(Dataset entries)
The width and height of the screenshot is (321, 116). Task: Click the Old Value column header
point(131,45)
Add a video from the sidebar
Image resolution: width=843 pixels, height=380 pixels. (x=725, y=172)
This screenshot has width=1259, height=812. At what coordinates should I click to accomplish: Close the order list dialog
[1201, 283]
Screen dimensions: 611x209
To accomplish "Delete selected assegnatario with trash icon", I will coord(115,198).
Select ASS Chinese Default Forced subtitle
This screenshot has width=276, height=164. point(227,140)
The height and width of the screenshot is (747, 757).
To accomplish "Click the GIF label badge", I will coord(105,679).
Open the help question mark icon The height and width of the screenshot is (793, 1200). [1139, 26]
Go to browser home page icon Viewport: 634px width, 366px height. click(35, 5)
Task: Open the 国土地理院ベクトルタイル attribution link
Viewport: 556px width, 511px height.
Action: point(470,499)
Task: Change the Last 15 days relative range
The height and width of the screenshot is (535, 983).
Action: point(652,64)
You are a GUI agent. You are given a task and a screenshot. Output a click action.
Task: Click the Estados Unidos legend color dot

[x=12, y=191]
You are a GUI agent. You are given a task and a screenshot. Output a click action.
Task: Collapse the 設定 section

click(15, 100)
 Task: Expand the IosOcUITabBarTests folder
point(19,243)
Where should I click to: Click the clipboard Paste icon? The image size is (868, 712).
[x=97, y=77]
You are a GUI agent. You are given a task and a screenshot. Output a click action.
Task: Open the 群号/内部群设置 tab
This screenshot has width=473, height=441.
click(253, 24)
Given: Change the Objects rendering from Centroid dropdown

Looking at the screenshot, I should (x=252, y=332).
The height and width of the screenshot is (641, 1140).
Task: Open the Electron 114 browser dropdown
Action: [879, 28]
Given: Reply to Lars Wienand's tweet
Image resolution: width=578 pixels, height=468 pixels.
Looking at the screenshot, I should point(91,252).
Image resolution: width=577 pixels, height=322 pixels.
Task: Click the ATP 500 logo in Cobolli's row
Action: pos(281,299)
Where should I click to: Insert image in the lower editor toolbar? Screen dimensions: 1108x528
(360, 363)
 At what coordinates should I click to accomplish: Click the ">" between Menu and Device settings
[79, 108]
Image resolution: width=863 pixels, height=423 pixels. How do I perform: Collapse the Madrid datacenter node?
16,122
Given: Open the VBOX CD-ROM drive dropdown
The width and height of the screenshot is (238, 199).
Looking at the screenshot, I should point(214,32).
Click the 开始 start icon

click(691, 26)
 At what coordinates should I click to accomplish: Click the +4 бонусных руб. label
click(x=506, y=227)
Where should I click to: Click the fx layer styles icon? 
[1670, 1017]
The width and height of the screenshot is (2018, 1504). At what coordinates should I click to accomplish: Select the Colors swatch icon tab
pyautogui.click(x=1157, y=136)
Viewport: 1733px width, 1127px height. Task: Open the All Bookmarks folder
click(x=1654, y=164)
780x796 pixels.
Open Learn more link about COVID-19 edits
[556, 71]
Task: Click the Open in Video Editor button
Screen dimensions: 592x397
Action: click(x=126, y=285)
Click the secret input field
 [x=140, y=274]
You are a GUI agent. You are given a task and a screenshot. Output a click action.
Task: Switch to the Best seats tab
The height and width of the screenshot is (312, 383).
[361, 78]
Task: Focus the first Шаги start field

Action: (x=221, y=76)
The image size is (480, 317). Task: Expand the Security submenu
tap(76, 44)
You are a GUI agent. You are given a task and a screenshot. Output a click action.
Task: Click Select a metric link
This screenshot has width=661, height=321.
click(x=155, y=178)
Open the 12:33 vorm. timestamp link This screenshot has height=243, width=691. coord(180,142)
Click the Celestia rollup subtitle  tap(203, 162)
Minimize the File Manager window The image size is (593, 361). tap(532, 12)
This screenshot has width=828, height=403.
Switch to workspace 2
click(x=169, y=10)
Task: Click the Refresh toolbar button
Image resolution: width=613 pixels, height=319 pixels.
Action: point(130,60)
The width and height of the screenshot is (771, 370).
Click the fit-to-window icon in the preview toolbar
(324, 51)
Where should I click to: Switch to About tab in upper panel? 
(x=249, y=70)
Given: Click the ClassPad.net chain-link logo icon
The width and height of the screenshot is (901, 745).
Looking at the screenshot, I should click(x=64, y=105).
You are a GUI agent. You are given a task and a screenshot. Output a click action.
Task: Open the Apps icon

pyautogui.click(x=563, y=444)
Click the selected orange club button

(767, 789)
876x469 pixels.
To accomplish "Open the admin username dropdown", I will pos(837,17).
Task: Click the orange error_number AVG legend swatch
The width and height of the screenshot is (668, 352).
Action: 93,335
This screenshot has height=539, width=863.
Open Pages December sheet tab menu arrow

__TO DO__
Reproduce all of the records above verbatim, changing nothing.

__SOLUTION__
The width and height of the screenshot is (321, 116). Task: Click the Old Value column header
point(131,45)
Add a video from the sidebar
Image resolution: width=843 pixels, height=380 pixels. (x=725, y=172)
This screenshot has width=1259, height=812. At what coordinates should I click to accomplish: Close the order list dialog
[1201, 283]
Screen dimensions: 611x209
To accomplish "Delete selected assegnatario with trash icon", I will coord(115,198).
Select ASS Chinese Default Forced subtitle
This screenshot has width=276, height=164. point(227,140)
The height and width of the screenshot is (747, 757).
To accomplish "Click the GIF label badge", I will coord(105,679).
Open the help question mark icon The height and width of the screenshot is (793, 1200). [1139, 26]
Go to browser home page icon Viewport: 634px width, 366px height. click(35, 5)
Task: Open the 国土地理院ベクトルタイル attribution link
Viewport: 556px width, 511px height.
Action: point(470,499)
Task: Change the Last 15 days relative range
The height and width of the screenshot is (535, 983).
Action: point(652,64)
You are a GUI agent. You are given a task and a screenshot. Output a click action.
Task: Click the Estados Unidos legend color dot

[x=12, y=191]
You are a GUI agent. You are given a task and a screenshot. Output a click action.
Task: Collapse the 設定 section

click(15, 100)
 Task: Expand the IosOcUITabBarTests folder
point(19,243)
Where should I click to: Click the clipboard Paste icon? The image size is (868, 712).
[x=97, y=77]
You are a GUI agent. You are given a task and a screenshot. Output a click action.
Task: Open the 群号/内部群设置 tab
This screenshot has width=473, height=441.
click(253, 24)
Given: Change the Objects rendering from Centroid dropdown

Looking at the screenshot, I should (x=252, y=332).
The height and width of the screenshot is (641, 1140).
Task: Open the Electron 114 browser dropdown
Action: [879, 28]
Given: Reply to Lars Wienand's tweet
Image resolution: width=578 pixels, height=468 pixels.
Looking at the screenshot, I should point(91,252).
Image resolution: width=577 pixels, height=322 pixels.
Task: Click the ATP 500 logo in Cobolli's row
Action: pos(281,299)
Where should I click to: Insert image in the lower editor toolbar? Screen dimensions: 1108x528
(360, 363)
 At what coordinates should I click to accomplish: Click the ">" between Menu and Device settings
[79, 108]
Image resolution: width=863 pixels, height=423 pixels. How do I perform: Collapse the Madrid datacenter node?
16,122
Given: Open the VBOX CD-ROM drive dropdown
The width and height of the screenshot is (238, 199).
Looking at the screenshot, I should point(214,32).
Click the 开始 start icon

click(691, 26)
 At what coordinates should I click to accomplish: Click the +4 бонусных руб. label
click(x=506, y=227)
Where should I click to: Click the fx layer styles icon? 
[1670, 1017]
The width and height of the screenshot is (2018, 1504). At what coordinates should I click to accomplish: Select the Colors swatch icon tab
pyautogui.click(x=1157, y=136)
Viewport: 1733px width, 1127px height. Task: Open the All Bookmarks folder
click(x=1654, y=164)
780x796 pixels.
Open Learn more link about COVID-19 edits
[556, 71]
Task: Click the Open in Video Editor button
Screen dimensions: 592x397
Action: click(x=126, y=285)
Click the secret input field
 [x=140, y=274]
You are a GUI agent. You are given a task and a screenshot. Output a click action.
Task: Switch to the Best seats tab
The height and width of the screenshot is (312, 383).
[361, 78]
Task: Focus the first Шаги start field

Action: (x=221, y=76)
The image size is (480, 317). Task: Expand the Security submenu
tap(76, 44)
You are a GUI agent. You are given a task and a screenshot. Output a click action.
Task: Click Select a metric link
This screenshot has width=661, height=321.
click(x=155, y=178)
Open the 12:33 vorm. timestamp link This screenshot has height=243, width=691. coord(180,142)
Click the Celestia rollup subtitle  tap(203, 162)
Minimize the File Manager window The image size is (593, 361). tap(532, 12)
This screenshot has width=828, height=403.
Switch to workspace 2
click(x=169, y=10)
Task: Click the Refresh toolbar button
Image resolution: width=613 pixels, height=319 pixels.
Action: point(130,60)
The width and height of the screenshot is (771, 370).
Click the fit-to-window icon in the preview toolbar
(324, 51)
Where should I click to: Switch to About tab in upper panel? 
(x=249, y=70)
Given: Click the ClassPad.net chain-link logo icon
The width and height of the screenshot is (901, 745).
Looking at the screenshot, I should click(x=64, y=105).
You are a GUI agent. You are given a task and a screenshot. Output a click action.
Task: Open the Apps icon

pyautogui.click(x=563, y=444)
Click the selected orange club button

(767, 789)
876x469 pixels.
To accomplish "Open the admin username dropdown", I will pos(837,17).
Task: Click the orange error_number AVG legend swatch
The width and height of the screenshot is (668, 352).
Action: 93,335
This screenshot has height=539, width=863.
Open Pages December sheet tab menu arrow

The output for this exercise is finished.